+++ DATASET ROWS +++

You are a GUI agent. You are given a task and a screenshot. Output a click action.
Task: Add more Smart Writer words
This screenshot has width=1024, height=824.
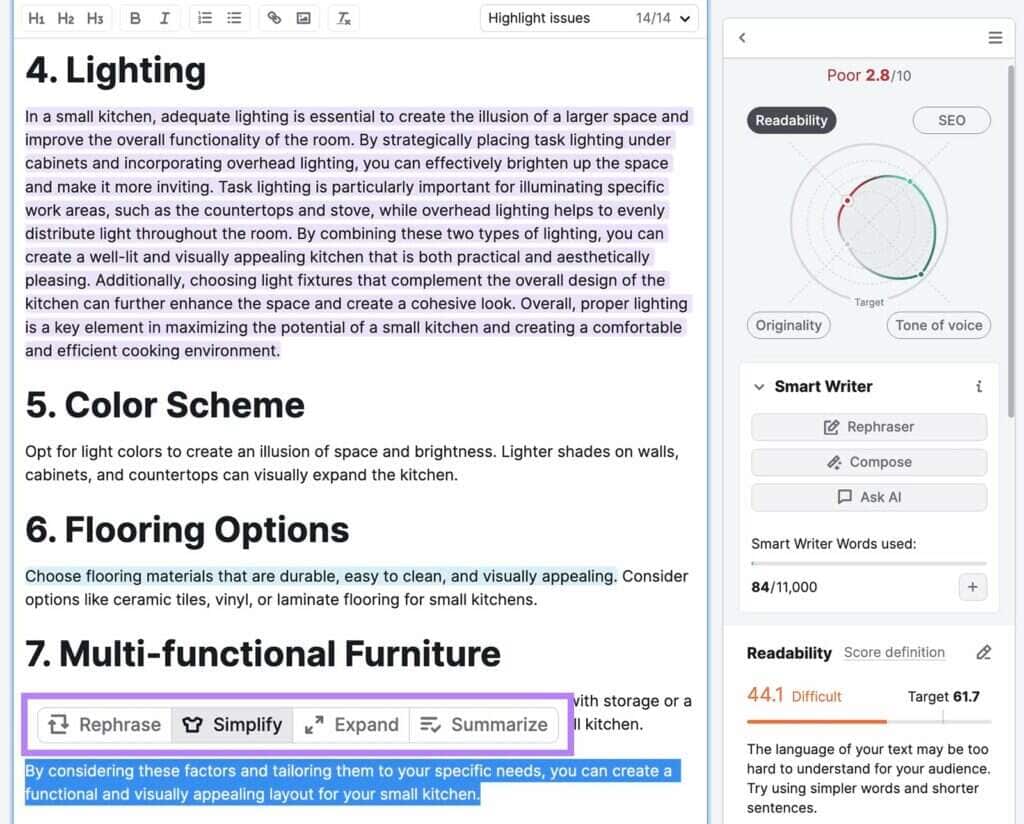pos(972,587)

+++
+++ DATASET ROWS +++

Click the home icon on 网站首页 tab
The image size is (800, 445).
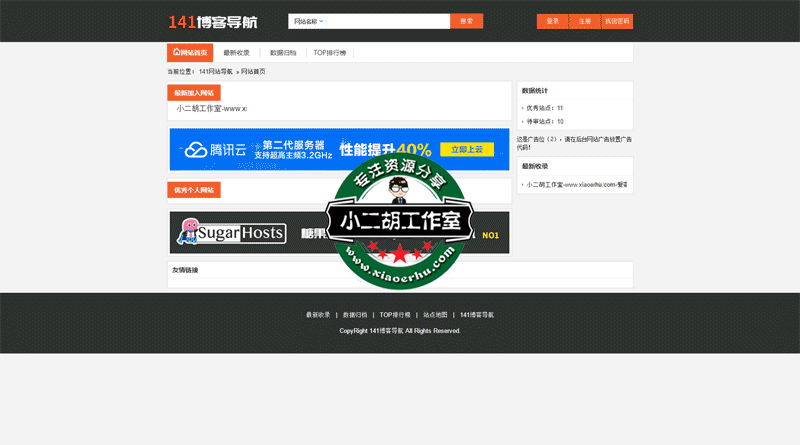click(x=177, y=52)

+++
+++ DATASET ROWS +++

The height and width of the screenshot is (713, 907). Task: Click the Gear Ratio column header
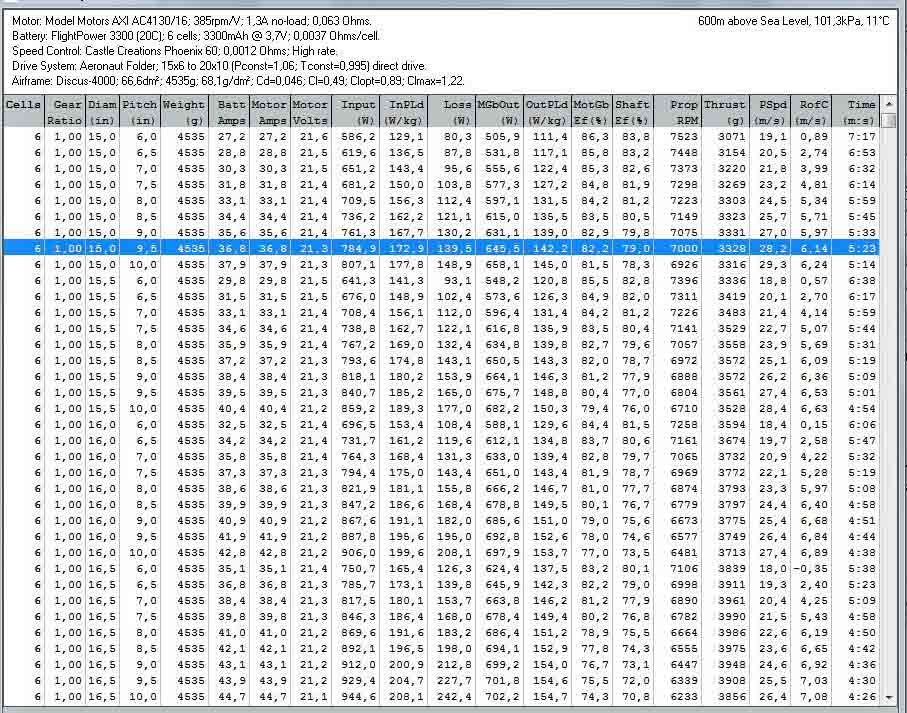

+++

Echo the lines starting with the line that contains "Click the home icon on 网站首页 tab" and going on through the line that contains "click(x=177, y=52)", both included. Leave the pictures out of your answer.

SOLUTION FOR THIS TASK:
Click the home icon on 网站首页 tab
The image size is (800, 445).
click(x=177, y=52)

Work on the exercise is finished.